Perilaku Menyimpang pada Remaja dan Solusinya
Masalah Remaja Di Sekolah Remaja yang masih sekolah di
SLTP/ SLTA selalu mendapat banyak hambatan atau masalah yang biasanya muncul
dalam bentuk perilaku. Berikut ada lima
daftar masalah yang selalu dihadapi para remaja di sekolah
1. Perilaku Bermasalah (problem
behavior). Masalah perilaku yang dialami remaja di sekolah dapat dikatakan
masih dalam kategori wajar jika tidak merugikan dirinya sendiri dan orang lain.
Dampak perilaku bermasalah yang dilakukan remaja akan menghambat dirinya dalam
proses sosialisasinya dengan remaja lain, dengan guru, dan dengan masyarakat.
Perilaku malu dalam dalam mengikuti berbagai aktvitas yang digelar sekolah
misalnya, termasuk dalam kategori perilaku bermasalah yang menyebabkan seorang
remaja mengalami kekurangan pengalaman.

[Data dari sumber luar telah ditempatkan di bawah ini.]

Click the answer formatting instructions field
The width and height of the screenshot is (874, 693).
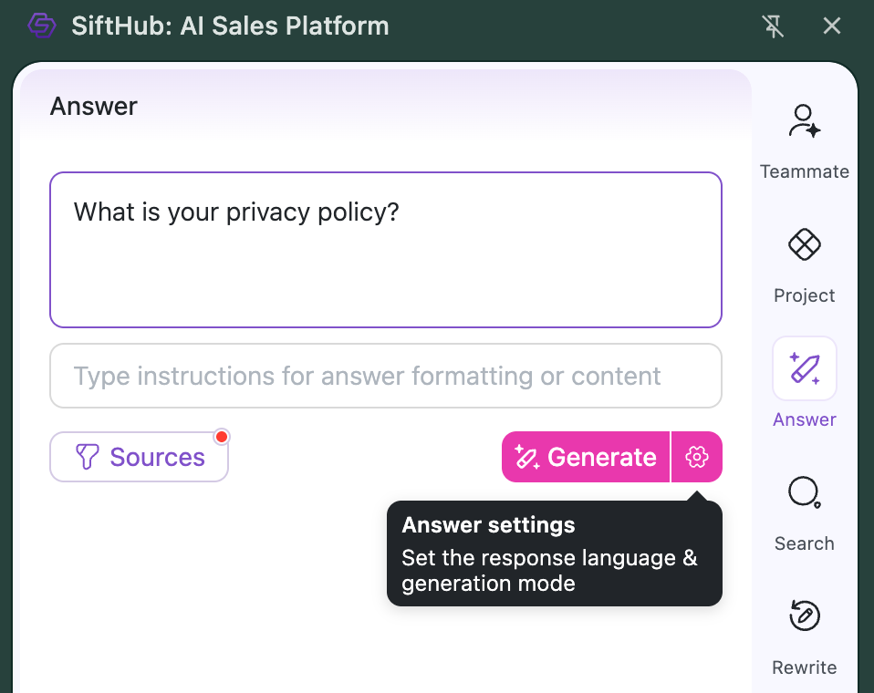(385, 376)
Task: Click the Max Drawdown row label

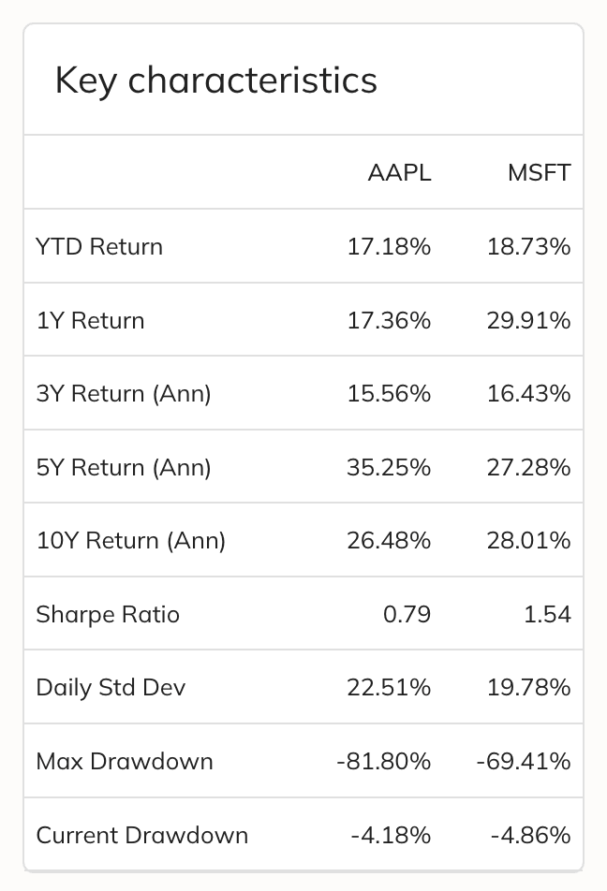Action: (125, 762)
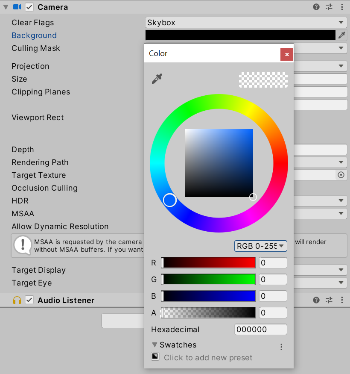The width and height of the screenshot is (350, 374).
Task: Click the eyedropper beside the Background field
Action: [341, 35]
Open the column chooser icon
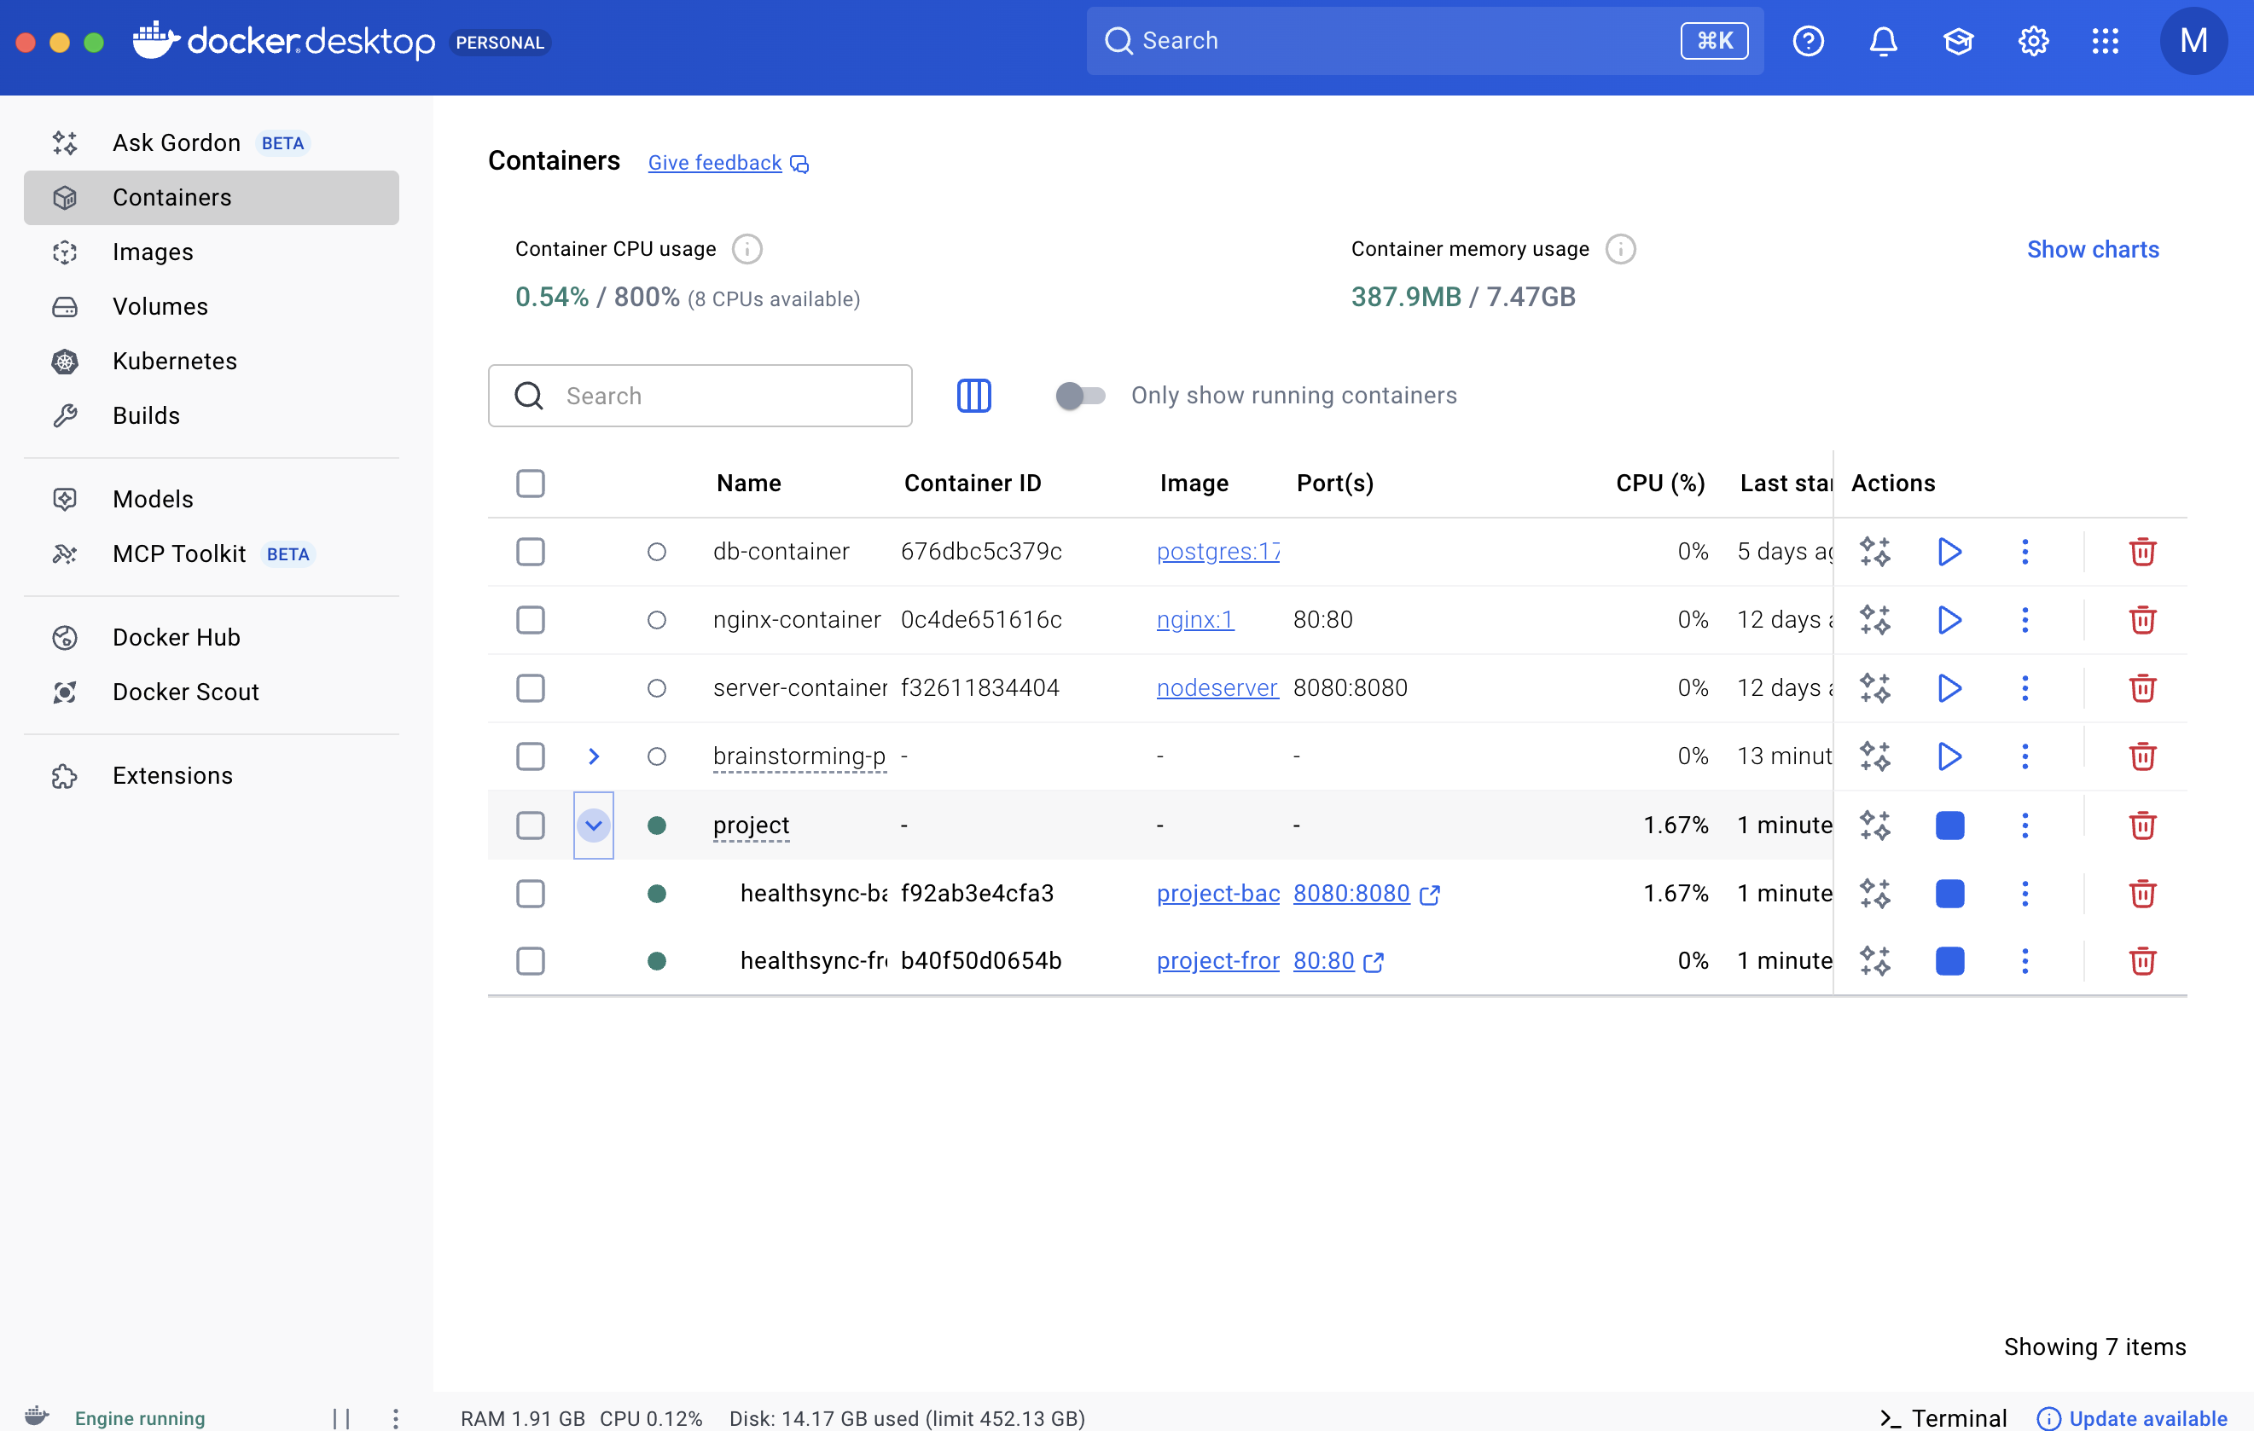This screenshot has height=1431, width=2254. click(x=973, y=395)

Jadi problem behaviour akan merugikan
secara tidak langsung pada seorang remaja di sekolah akibat perilakunya
sendiri.
2. Perilaku menyimpang (behaviour
disorder). Perilaku menyimpang pada remaja merupakan perilaku yang kacau yang
menyebabkan seorang remaja kelihatan gugup (nervous) dan perilakunya tidak
terkontrol (uncontrol). Memang diakui bahwa tidak semua remaja mengalami
behaviour disorder. Seorang remaja mengalami hal ini jika ia tidak tenang,
unhappiness dan menyebabkan hilangnya konsentrasi diri. Perilaku menyimpang
pada remaja akan mengakibatkan munculnya tindakan tidak terkontrol yang
mengarah pada tindakan kejahatan. Penyebab behaviour disorder lebih banyak
karena persoalan psikologis yang selalu menghantui dirinya.

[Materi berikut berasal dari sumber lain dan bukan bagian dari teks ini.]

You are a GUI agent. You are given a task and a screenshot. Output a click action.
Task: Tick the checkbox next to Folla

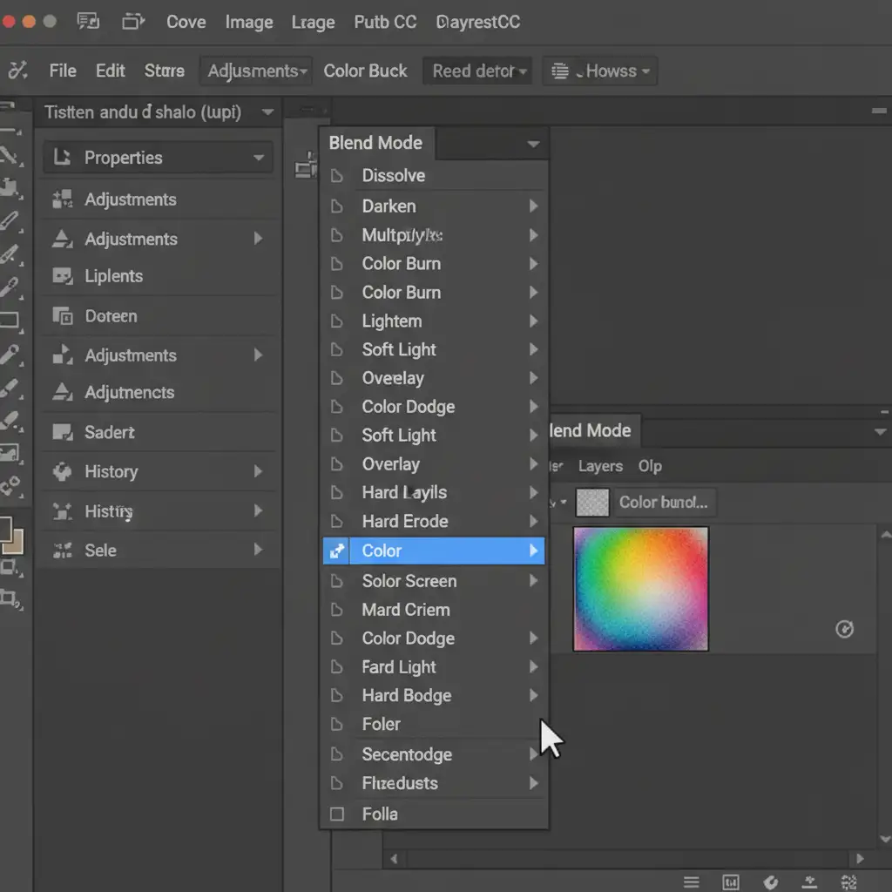click(x=337, y=814)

3. Penyesuaian diri yang salah (behaviour
maladjustment). Perilaku yang tidak sesuai yang dilakukan remaja biasanya
didorong oleh keinginan mencari jalan pintas dalam menyelesaikan sesuatu tanpa
mendefinisikan secara cermat akibatnya. Perilaku menyontek, bolos, dan melangar
peraturan sekolah merupakan contoh penyesuaian diri yang salah pada remaja di sekolah
menegah (SLTP/SLTA).
4. Perilaku tidak dapat membedakan
benar-salah (conduct disorder). Kecenderungan pada sebagian remaja adalah tidak
mampu membedakan antara perilaku benar dan salah. Wujud dari conduct disorder
adalah munculnya cara pikir dan perilaku yang kacau dan sering menyimpang dari
aturan yang berlaku di sekolah. Penyebabnya, karena sejak kecil orangtua tidak
bisa membedakan perilaku yang benar dan salah pada anak. Wajarnya, orang tua
harus mampu memberikan hukuman (punisment) pada anak saat ia memunculkan
perilaku yang salah dan memberikan pujian atau hadiah (reward) saat anak
memunculkan perilaku yang baik atau benar. Seorang remaja di sekolah
dikategorikan dalam conduct disorder apabila ia memunculkan perikau anti sosial
baik secara verbal maupun secara non verbal seperti melawan aturan, tidak sopan
terhadap guru, dan mempermainkan temannya . Selain itu, conduct disordser juga
dikategorikan pada remaja yang berperilaku oppositional deviant disorder yaitu
perilaku oposisi yang ditunjukkan remaja yang menjurus ke unsur permusuhan yang
akan merugikan orang lain.
5. Attention Deficit Hyperactivity
disorder, yaitu anak yang mengalami defisiensi dalam perhatian dan tidak dapat
menerima impul-impuls sehingga gerakan-gerakannya tidak dapat terkontrol dan
menjadi hyperactif. Remaja di sekolah yang hyperactif biasanya mengalami
kesulitan dalam memusatkan perhatian sehingga tidak dapat menyelesaikan
tugas-tugas yang diberikan kepadanya atau tidak dapat berhasil dalam
menyelesaikan tugasnya. Jika diajak berbicara, remaja yang hyperactif tersebut
tidak memperhatikan lawan bicaranya. Selain itu, anak hyperactif sangat mudah
terpengaruh oleh stimulus yang datang dari luar serta mengalami kesulitan dalam
bermain bersama dengan temannya.
Peranan Lembaga Pendidikan Untuk
tidak segera mengadili dan menuduh remaja sebagai sumber segala masalah dalam
kehidupan di masyarakat, barangkali baik kalau setiap lembaga pendidikan
(keluarga, sekolah, dan masyarakat) mencoba merefleksikan peranan
masing-masing.
Pertama, lembaga keluarga adalah
lembaga pendidikan yang utama dan pertama.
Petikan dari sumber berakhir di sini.